** Opening Exercise passage block **

My God is a personal one. I speak to God. Or, at least, I worry to God. And God calms me, when I let Them in.
When I feel low – racked with fear or worries or questioning – I take these knotted concerns, and I show them to God. I slow myself down, and I say, “God, what do I do with this?” or “God, I’m a little freaked out right now. What should I do?”
And I usually experience an answer, particularly when I am not trying to predetermine the outcome. That is, if I can enter into the space of seeking God’s counsel in a manner in which I am not saying “I hope the answer is X,” but rather, “I am totally lost and totally open to new directions,” I find the process to be an enrapturing and enlightening one.
None of this should sound novel. Many people in America speak about God this way. I grew up in an era when the President of the United States reportedly said that God told him to launch wars in Iraq and Afghanistan. Evangelical Christianity and its emphasis on personal relationships with God filled the airwaves and, through them, the culture.
And yet, it’s precisely because of this backdrop, coupled with the tribal nature of our society, that for me to name a personal relationship to the Divine is in some ways antithetical to the communities I inhabit.

** Closing Exercise passage block **

→ Study questions:
**A.** Reproduce the passage on a personal relationship with God, beginning at the words "None of this" and stopping after "them, the culture.".
**B.** In the passage on a personal relationship with God, what did the President of the United States reportedly say God told him to do?

** Opening Information block **

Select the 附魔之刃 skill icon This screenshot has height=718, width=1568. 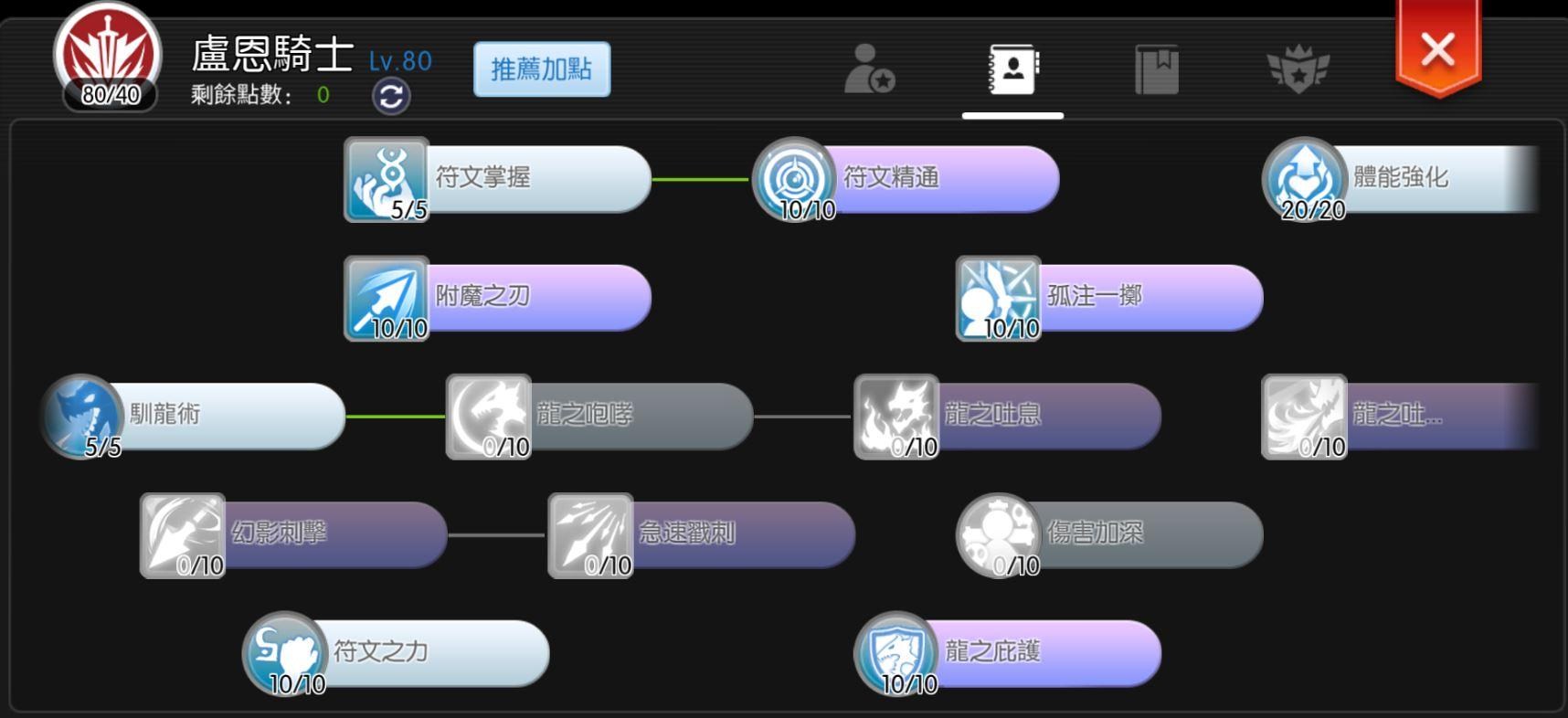click(387, 298)
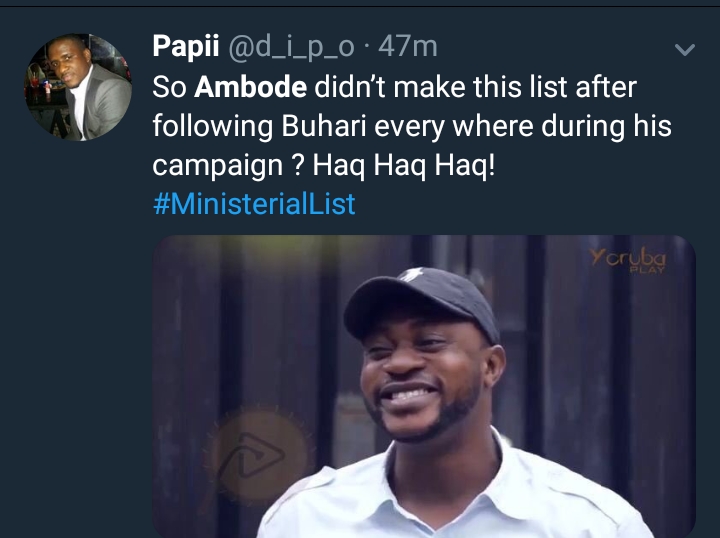Open the @d_i_p_o handle
The image size is (720, 538).
click(x=292, y=46)
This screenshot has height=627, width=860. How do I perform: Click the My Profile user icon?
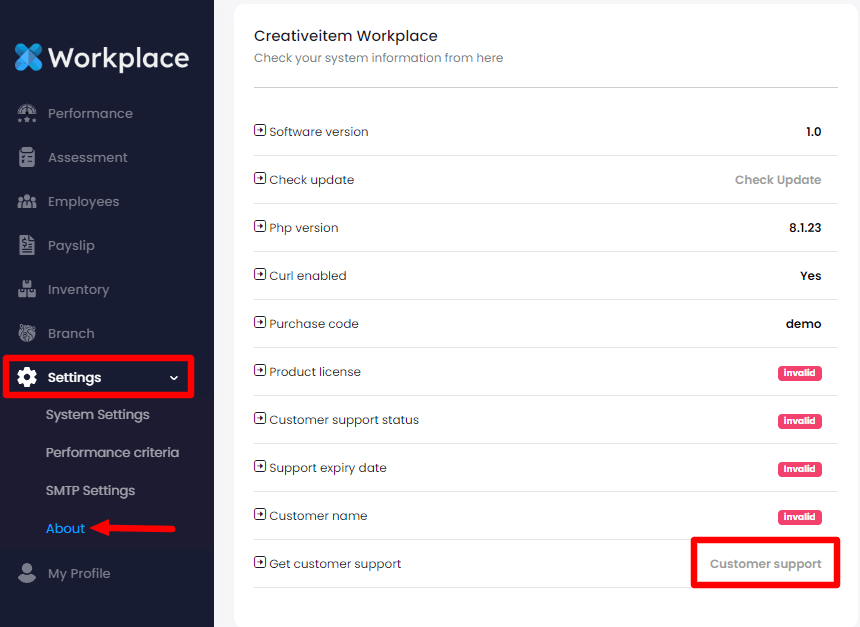(27, 573)
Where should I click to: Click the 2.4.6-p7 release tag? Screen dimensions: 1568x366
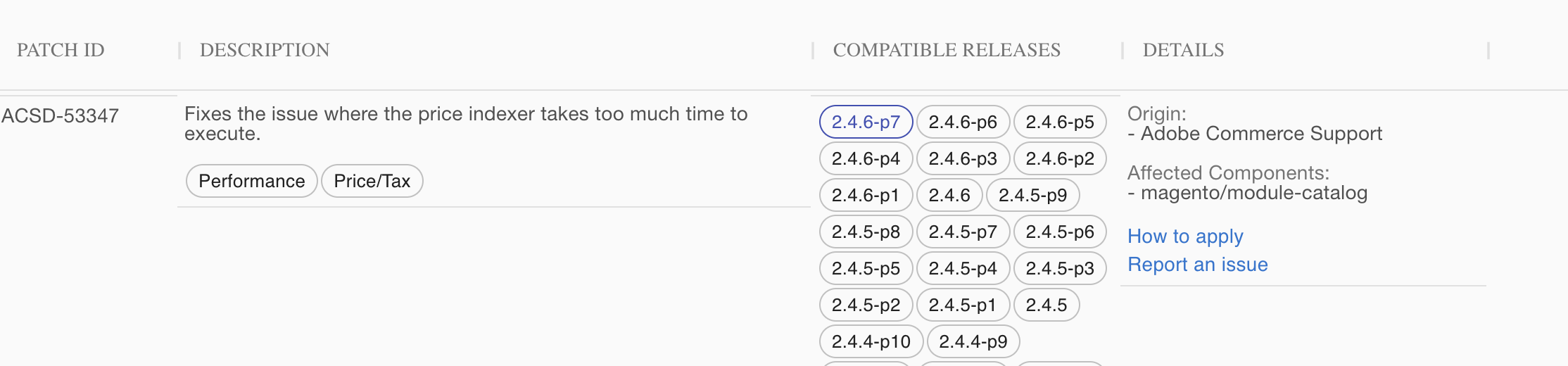click(x=866, y=122)
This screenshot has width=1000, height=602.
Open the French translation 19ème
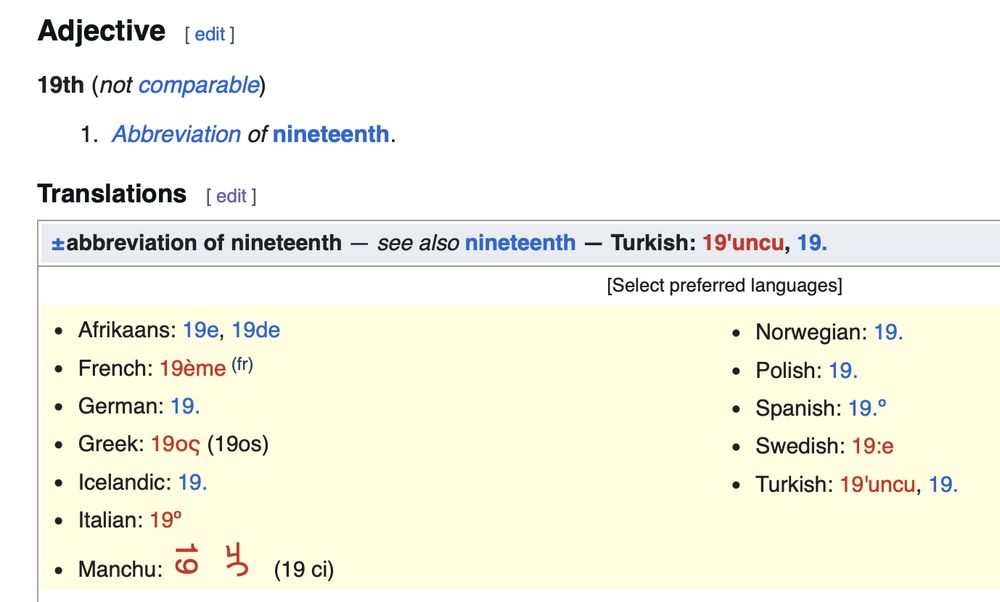[x=192, y=368]
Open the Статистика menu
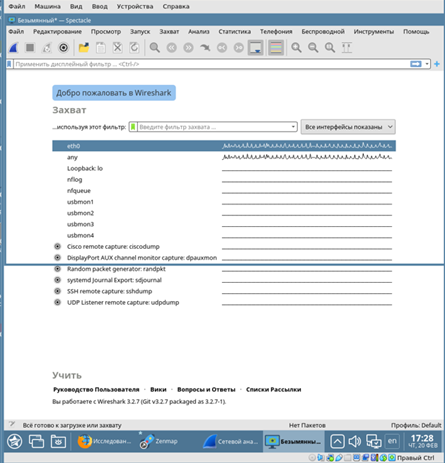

** Closing Information block **

→ Expected results:
**A.**
None of this should sound novel. Many people in America speak about God this way. I grew up in an era when the President of the United States reportedly said that God told him to launch wars in Iraq and Afghanistan. Evangelical Christianity and its emphasis on personal relationships with God filled the airwaves and, through them, the culture.

**B.** Launch wars in Iraq and Afghanistan.